Council will entertain a proposal that calls for a peak-hour-only shuttle service to be established for the Daniel’s Hill neighborhood, which lost its own regular bus route earlier this year after the D Street bridge closed, reducing access to the community.

The Greater Lynchburg Transit Company is recommending the shuttle. Residents of Daniel’s Hill also backed it during an earlier neighborhood meeting on the subject.

GLTC is proposing to pull funding for the service from a surplus of state money that has not yet been allocated. Council is being asked to endorse the plan.

Officials will meet at 7:30 p.m. Tuesday in City Hall, 900 Church St.

Other issues on the agenda include plans to build a church playground across the street from West Lynchburg Baptist Church.
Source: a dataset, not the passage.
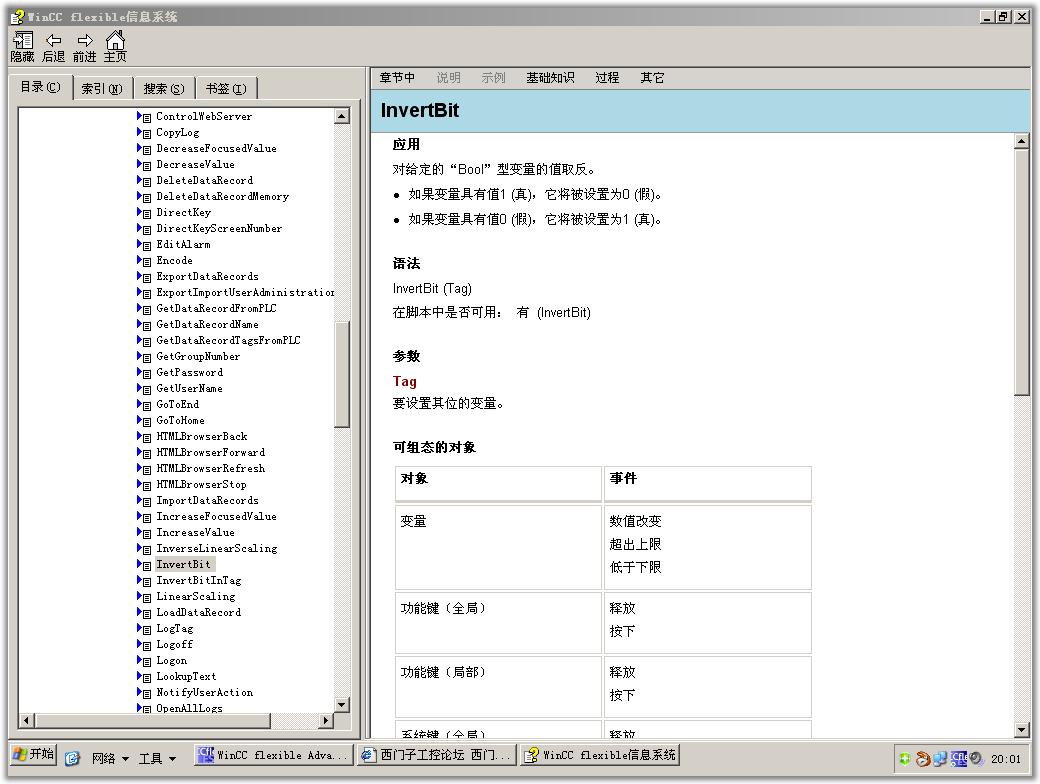The height and width of the screenshot is (784, 1040).
Task: Click the Hide (隐藏) toolbar icon
Action: point(22,41)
West Lynchburg is proposing to build a small, fenced-in playground on the corner of Eldon Street and Langhorne Lane. The project will be dedicated as a memorial to former parishioner Jason Scheuerman, a soldier who committed suicide three years ago while serving in Iraq.

Scheuerman, 20, was an active member of West Lynchburg, participating in mission trips and volunteering with the children’s Bible school program. The proposed playground will be named JJ’s Playground in his honor.

A public hearing on the church’s plans will be held prior to council beginning discussion.

Also on Tuesday, council will be asked to amend an existing contract with the local real estate group Invest Lynchburg LLC.

Last year, the city agreed to sell the company a stretch of Jefferson Street property for development as condos.

The contract stipulates the project’s first phase must be complete by late 2010. The sale has not yet been concluded, though, and the company is now seeking reprieve from that deadline.

City Manager Kimball Payne said unexpected issues, such as an easement that had to be renegotiated, delayed the final transfer of the property.

Invest Lynchburg is requesting the contract language be amended to state construction must be started by 2010, rather than complete. City staff are also suggesting council consider adding a first-right-of-refusal clause, which will ensure the city has a chance to re-acquire the property if the company wanted to dispose of it one day.

Preliminary plans shown to council last year called for as many as 80 condos in buildings as high as 10 stories. Invest Lynchburg described it as a high-end project that would include first-floor retail space.

Payne said the company remained “anxious” to move forward with the project.

“Obviously, that’s gratifying in the current environment,” he said, referencing the nation’s economic crash. “We’re looking forward to getting this thing closed.”